Retour sur l’exception de courte citation suite à l’affaire Zemmour

Tribunal Judiciaire de Paris, 3e chambre, 2ème section, 4 mars 2022, n°22/00034

 Par un jugement rendu le 4 mars 2022, le Tribunal Judiciaire de Paris condamne M. Eric Zemmour et l’association Reconquête ! pour contrefaçon de droits d’auteur et revient sur l’exception de courte citation, en particulier sur le contexte et la finalité de l’incorporation des œuvres citées.

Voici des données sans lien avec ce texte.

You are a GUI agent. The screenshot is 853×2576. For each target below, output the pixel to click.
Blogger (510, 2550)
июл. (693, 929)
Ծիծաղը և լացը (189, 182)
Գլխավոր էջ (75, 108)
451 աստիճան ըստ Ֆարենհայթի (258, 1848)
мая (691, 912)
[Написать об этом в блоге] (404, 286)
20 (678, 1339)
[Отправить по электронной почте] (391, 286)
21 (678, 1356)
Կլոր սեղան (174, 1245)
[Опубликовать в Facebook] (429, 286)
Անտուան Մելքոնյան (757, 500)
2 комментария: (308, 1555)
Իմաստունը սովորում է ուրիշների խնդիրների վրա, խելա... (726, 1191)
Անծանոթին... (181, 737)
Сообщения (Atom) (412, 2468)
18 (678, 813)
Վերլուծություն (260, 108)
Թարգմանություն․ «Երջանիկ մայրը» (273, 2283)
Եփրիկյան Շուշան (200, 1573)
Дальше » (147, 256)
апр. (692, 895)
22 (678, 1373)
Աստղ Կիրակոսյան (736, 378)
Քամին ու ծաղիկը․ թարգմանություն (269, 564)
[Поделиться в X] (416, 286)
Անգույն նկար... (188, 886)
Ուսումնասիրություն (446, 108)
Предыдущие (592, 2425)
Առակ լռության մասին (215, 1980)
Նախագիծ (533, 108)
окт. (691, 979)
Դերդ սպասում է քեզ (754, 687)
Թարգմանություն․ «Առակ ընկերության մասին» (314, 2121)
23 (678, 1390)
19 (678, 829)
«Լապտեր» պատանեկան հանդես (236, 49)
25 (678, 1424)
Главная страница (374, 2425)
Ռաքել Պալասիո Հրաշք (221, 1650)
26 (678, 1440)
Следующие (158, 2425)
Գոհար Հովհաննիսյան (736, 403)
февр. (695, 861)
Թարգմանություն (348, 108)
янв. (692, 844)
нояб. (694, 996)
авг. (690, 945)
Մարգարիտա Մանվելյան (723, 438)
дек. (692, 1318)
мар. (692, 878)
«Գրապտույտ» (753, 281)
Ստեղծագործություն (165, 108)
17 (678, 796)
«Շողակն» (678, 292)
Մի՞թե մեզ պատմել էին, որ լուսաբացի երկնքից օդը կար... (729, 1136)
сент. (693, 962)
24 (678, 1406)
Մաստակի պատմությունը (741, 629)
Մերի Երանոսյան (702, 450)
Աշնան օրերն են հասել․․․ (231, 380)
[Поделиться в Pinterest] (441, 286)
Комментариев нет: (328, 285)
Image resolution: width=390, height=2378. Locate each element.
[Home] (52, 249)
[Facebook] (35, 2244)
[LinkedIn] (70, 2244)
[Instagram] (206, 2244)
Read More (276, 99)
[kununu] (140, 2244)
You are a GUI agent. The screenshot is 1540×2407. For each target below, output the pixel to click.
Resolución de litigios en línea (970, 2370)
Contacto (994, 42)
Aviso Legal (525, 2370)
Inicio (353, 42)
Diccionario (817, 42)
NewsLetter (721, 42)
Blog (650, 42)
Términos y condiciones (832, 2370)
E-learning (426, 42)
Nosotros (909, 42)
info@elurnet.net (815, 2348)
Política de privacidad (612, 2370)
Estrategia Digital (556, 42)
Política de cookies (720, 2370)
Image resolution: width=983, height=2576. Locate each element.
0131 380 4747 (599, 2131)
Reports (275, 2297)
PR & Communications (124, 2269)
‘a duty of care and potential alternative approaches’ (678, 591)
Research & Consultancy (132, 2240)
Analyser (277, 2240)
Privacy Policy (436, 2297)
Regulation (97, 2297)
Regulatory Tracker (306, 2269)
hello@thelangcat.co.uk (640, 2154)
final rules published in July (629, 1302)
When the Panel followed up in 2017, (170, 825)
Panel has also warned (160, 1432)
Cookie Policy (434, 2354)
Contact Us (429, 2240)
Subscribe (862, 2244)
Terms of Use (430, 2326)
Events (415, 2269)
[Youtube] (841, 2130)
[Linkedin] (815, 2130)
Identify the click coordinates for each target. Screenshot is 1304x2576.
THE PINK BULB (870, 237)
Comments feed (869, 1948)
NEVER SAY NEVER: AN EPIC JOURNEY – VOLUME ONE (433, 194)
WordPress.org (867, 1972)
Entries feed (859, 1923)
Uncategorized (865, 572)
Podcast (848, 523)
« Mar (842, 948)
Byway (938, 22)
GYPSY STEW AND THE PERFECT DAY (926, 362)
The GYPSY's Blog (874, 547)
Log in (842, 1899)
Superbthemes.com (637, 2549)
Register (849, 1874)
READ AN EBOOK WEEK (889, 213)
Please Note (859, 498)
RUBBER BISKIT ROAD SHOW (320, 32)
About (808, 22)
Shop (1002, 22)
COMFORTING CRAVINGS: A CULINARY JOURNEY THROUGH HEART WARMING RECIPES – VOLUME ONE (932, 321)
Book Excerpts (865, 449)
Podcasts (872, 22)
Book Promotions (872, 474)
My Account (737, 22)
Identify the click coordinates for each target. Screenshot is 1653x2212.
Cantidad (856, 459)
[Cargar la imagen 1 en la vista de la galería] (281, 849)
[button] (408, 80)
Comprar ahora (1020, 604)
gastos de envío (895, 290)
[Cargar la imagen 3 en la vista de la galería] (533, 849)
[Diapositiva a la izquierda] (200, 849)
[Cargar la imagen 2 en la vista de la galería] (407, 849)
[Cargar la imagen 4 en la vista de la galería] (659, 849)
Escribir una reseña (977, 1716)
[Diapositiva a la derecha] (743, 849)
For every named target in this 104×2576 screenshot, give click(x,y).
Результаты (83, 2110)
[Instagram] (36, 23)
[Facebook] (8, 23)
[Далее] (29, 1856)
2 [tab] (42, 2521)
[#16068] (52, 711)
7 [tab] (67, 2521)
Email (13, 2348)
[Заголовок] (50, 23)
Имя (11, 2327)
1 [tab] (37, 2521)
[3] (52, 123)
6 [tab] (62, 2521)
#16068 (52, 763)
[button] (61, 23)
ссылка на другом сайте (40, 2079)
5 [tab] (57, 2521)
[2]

L’essayiste avait en effet publié une vidéo afin d’annoncer sa candidature à la présidence de la République. Son discours étant accompagné de différents extraits de films tels que Le Quai des Brumes, Jeanne d’Arc ou encore Un singe en hiver, certains titulaires de droits ont assigné le candidat en contrefaçon de droits d’auteurs, ce à quoi les Conseils de Monsieur Zemmour ont cru pouvoir opposer l’exception de courte citation.

Cette exception aux droits patrimoniaux des auteurs est mentionnée à l’article L122-5 du Code de la propriété intellectuelle, qui dispose entre autres que « Lorsque l’œuvre a été divulguée, l’auteur ne peut interdire :

3° Sous réserve que soient indiqués clairement le nom de l’auteur et la source :

  1. a) Les analyses et courtes citations justifiées par le caractère critique, polémique, pédagogique, scientifique ou d’information de l’œuvre à laquelle elles sont incorporées ; »

Deux aspects doivent donc être pris en compte : le respect du droit de paternité et la finalité de l’incorporation.

Dans le cadre son appréciation, le Tribunal constate que M. Zemmour et l’association Reconquête ! font fi du droit de paternité en ne mentionnant pas le nom des titulaires de droits sous la vidéo, mais uniquement le nom du titulaire de la chaîne dont les extraits sont issus.  Pourtant, la jurisprudence a déjà été plus accueillante en ne réclamant pas l’indication systématique du nom de l’auteur tant que le public comprend que les éléments cités sont issus d’un emprunt (CA Paris, 19 décembre 2014, n° 14/11935).

Surtout, les juges du fond considèrent que les reproductions ne peuvent être justifiées par une des conditions mentionnées à l’article L 122-5 du Code de la Propriété Intellectuelle, étant donné qu’elles ne sont présentes qu’à titre « de simples illustrations » du discours prononcé par M. Zemmour, lequel « n’entretient aucun dialogue » avec les extraits d’œuvres cités. Ce caractère purement illustratif ne permet pas que ces incorporations soient qualifiées d’informatives.

Les magistrats ont donc en l’espèce rejeté l’exception de courte citation, tandis que récemment, la reproduction partielle d’une œuvre de street art dans une vidéo de campagne de M. Jean-Luc Mélenchon a été admise car elle appuyait « le message critique développé par les vidéos » (TJ Paris, 21 janvier 2021, n° 20/08482).

Cette décision était attendue et prévisible tant l’entorse aux dispositions du Code de la Propriété Intellectuelle semblait évidente.